Do not copy the pictures. Write out the lines from the start of the entries through the line containing "has height=529, width=669.".

[Opening Records for the task section]

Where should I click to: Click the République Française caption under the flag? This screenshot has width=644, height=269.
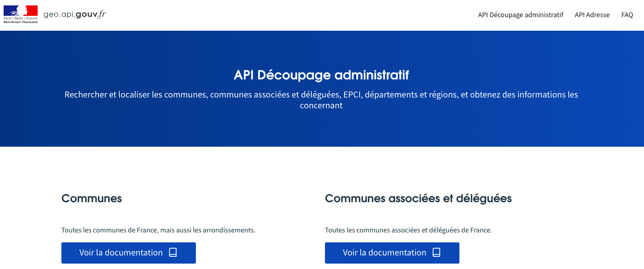click(x=21, y=21)
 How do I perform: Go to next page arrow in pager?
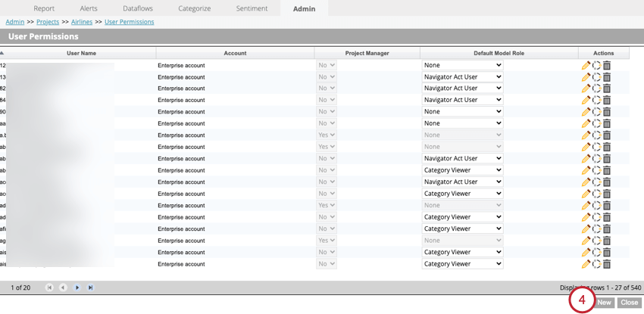77,288
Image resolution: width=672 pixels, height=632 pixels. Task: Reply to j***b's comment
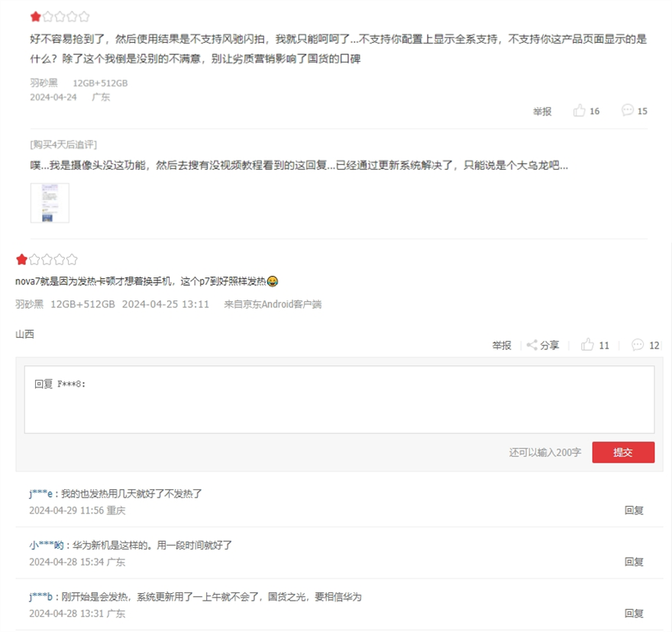[x=634, y=614]
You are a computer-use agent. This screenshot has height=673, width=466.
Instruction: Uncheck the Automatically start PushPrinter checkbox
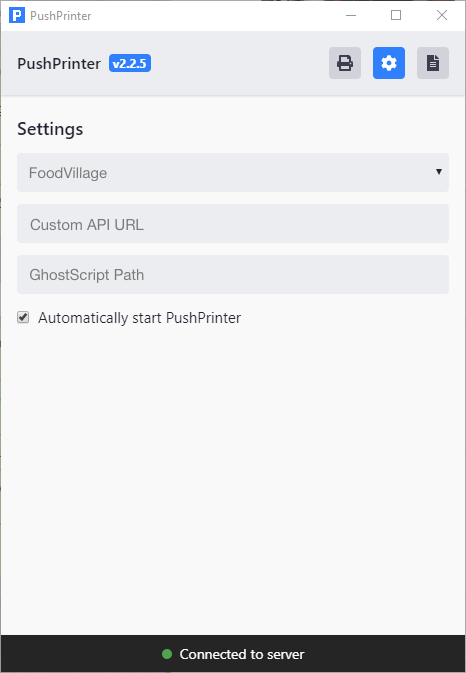(23, 318)
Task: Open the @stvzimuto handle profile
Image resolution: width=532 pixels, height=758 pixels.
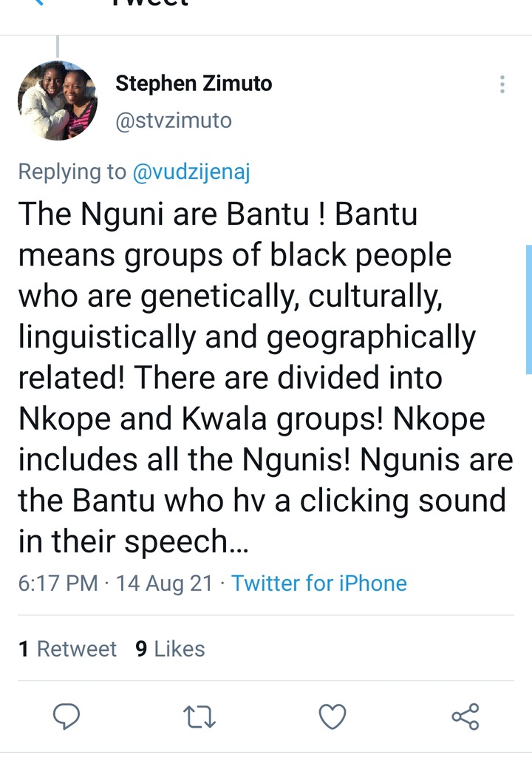Action: click(174, 121)
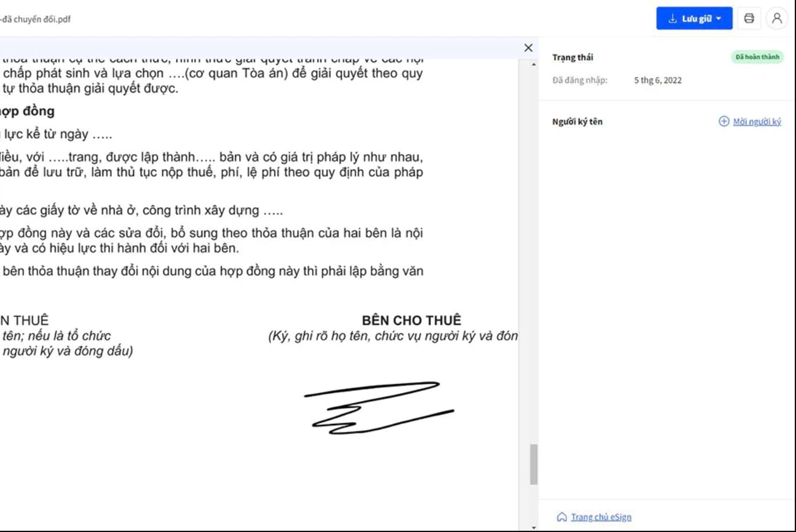
Task: Click the download icon on Lưu giữ
Action: coord(673,18)
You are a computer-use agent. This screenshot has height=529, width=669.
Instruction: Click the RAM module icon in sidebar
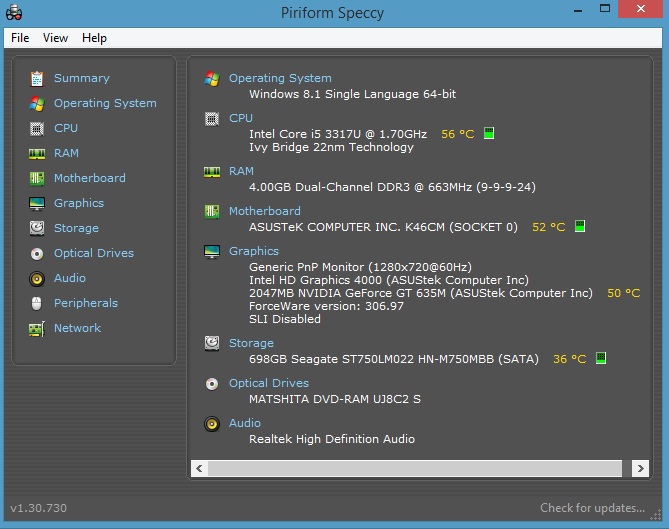pyautogui.click(x=37, y=153)
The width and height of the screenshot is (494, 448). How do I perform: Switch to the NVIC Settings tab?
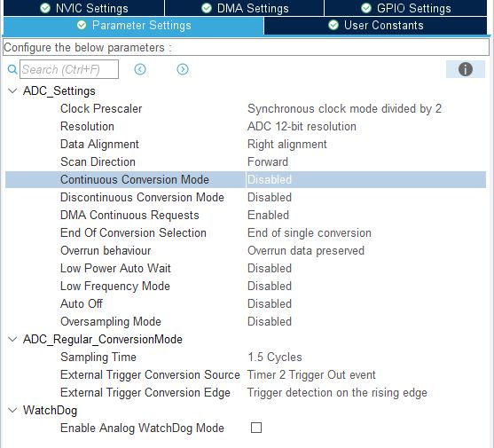point(83,8)
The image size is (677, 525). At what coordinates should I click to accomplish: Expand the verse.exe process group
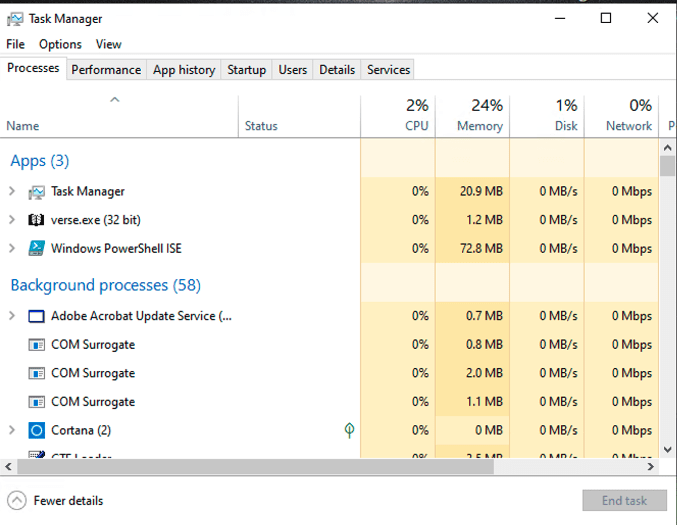pyautogui.click(x=12, y=220)
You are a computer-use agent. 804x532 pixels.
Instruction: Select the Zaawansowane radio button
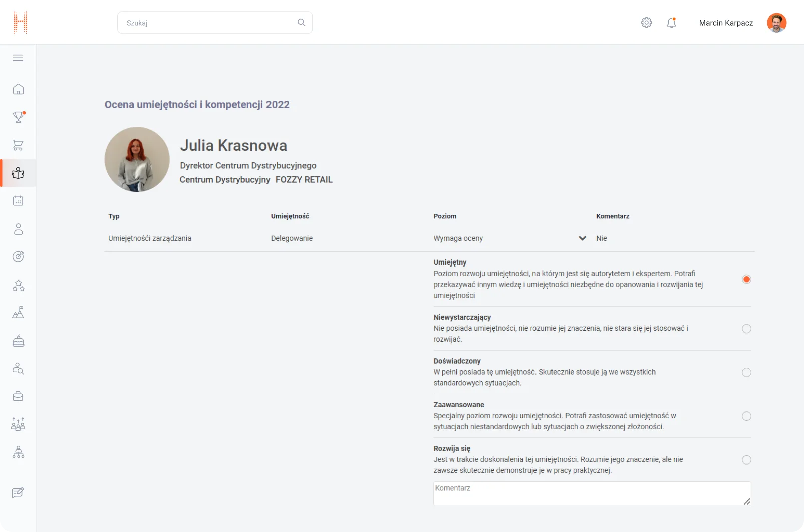pyautogui.click(x=746, y=416)
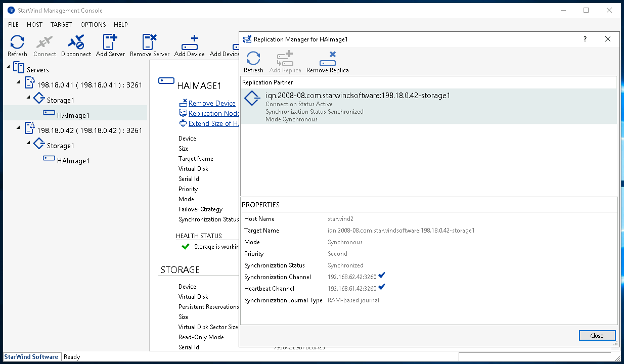Collapse the Servers tree root
Viewport: 624px width, 364px height.
[x=9, y=67]
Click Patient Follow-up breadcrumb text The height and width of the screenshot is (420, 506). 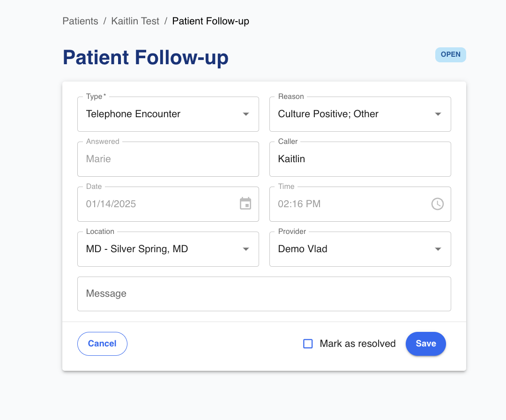(211, 21)

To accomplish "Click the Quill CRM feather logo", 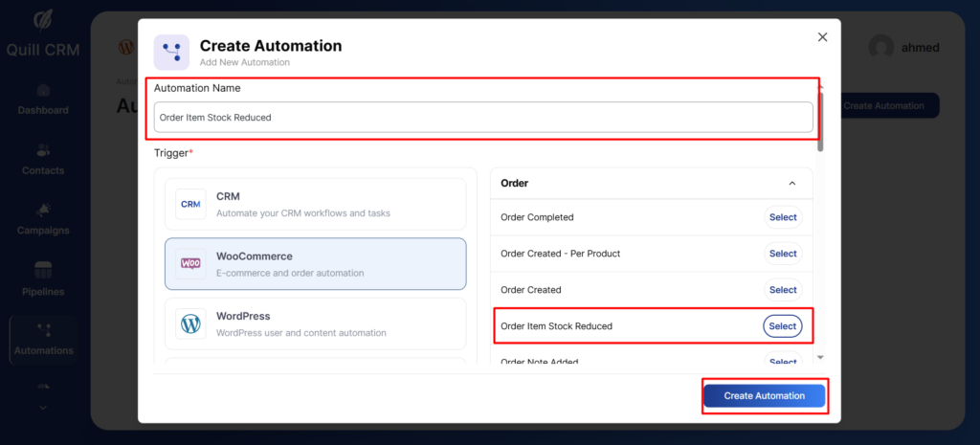I will [x=43, y=21].
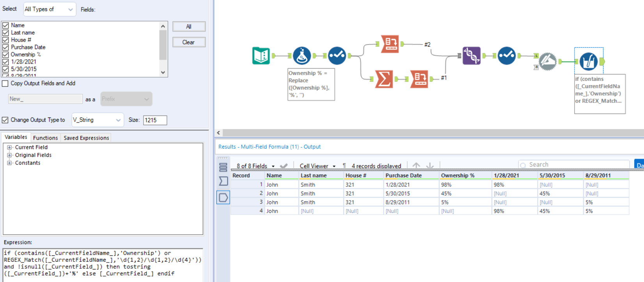This screenshot has height=282, width=644.
Task: Click the first Select tool after Formula
Action: (x=337, y=56)
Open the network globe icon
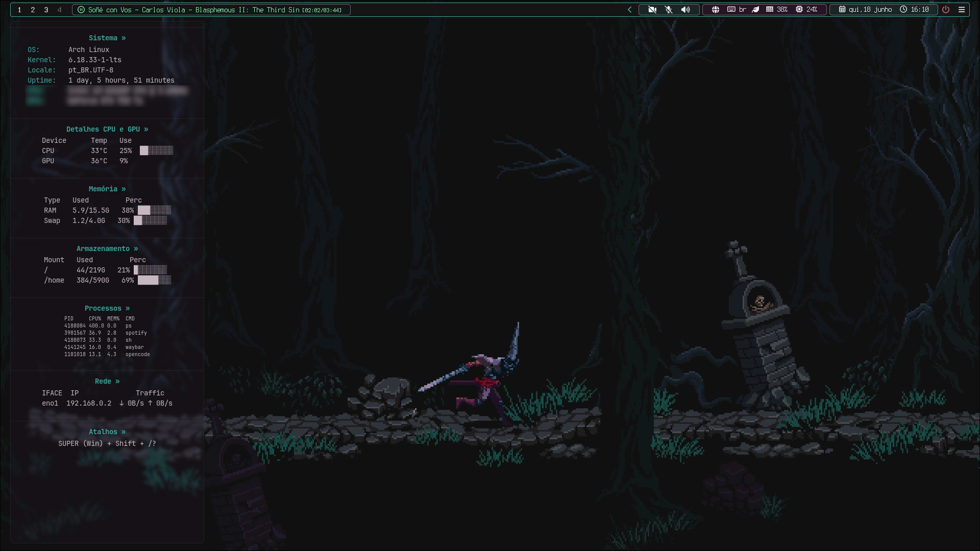This screenshot has height=551, width=980. pos(716,10)
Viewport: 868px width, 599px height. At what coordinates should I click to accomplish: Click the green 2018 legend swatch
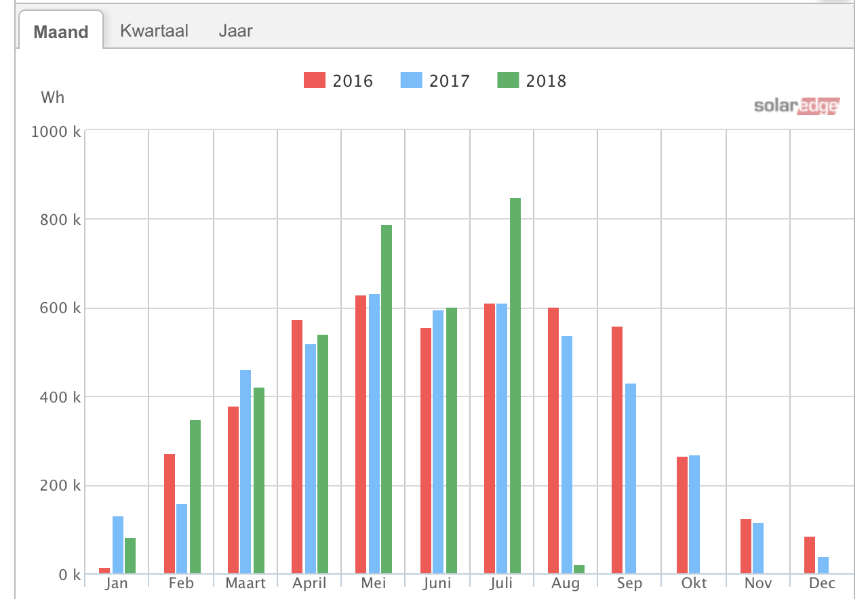[x=508, y=81]
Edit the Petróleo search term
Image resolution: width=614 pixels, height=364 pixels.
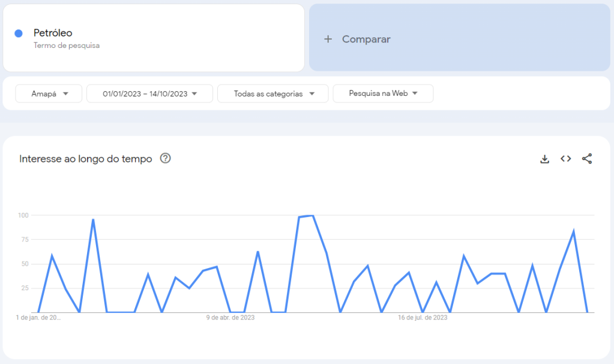pos(53,33)
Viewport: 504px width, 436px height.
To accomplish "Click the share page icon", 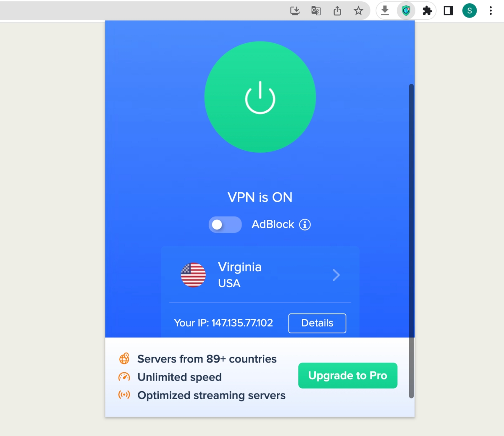I will tap(337, 10).
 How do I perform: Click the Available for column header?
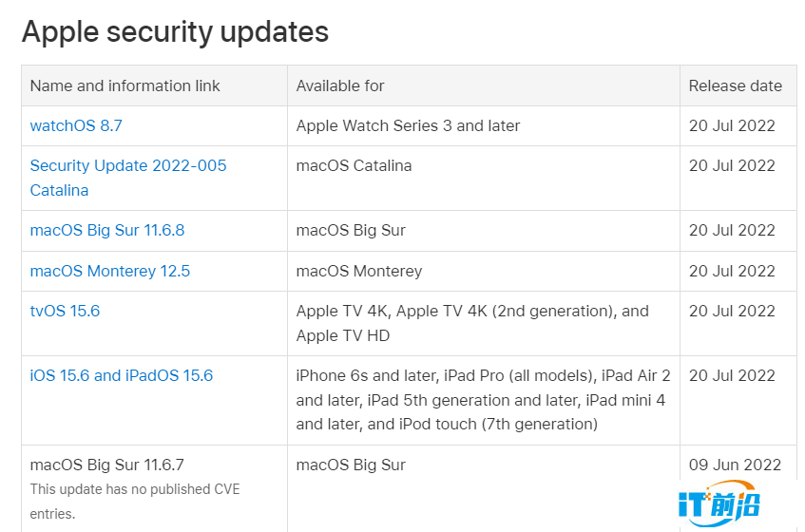[340, 86]
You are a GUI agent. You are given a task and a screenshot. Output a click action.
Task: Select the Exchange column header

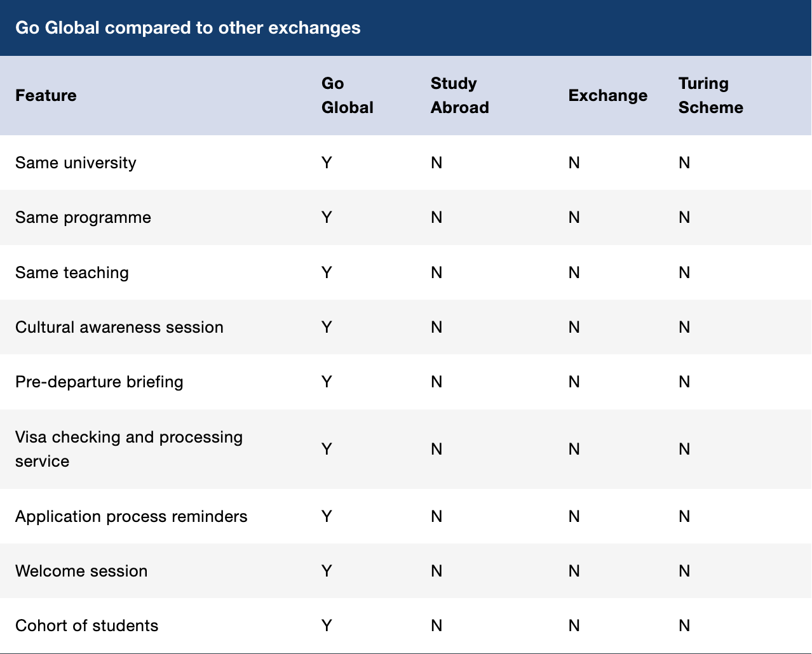607,95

[Closing Records for the task section]

Exercise output:
Where should I click to: Click the République Française caption under the flag? This screenshot has width=644, height=269.
click(x=21, y=21)
 How do I perform: Go to next page arrow in pager?
77,288
Image resolution: width=672 pixels, height=632 pixels. Task: Reply to j***b's comment
[x=634, y=614]
You are a computer-use agent. This screenshot has height=673, width=466.
Instruction: Uncheck the Automatically start PushPrinter checkbox
(23, 318)
Task: Open the @stvzimuto handle profile
Image resolution: width=532 pixels, height=758 pixels.
Action: click(174, 121)
Task: Click the download icon on Lưu giữ
Action: coord(673,18)
You are a computer-use agent. This screenshot has height=529, width=669.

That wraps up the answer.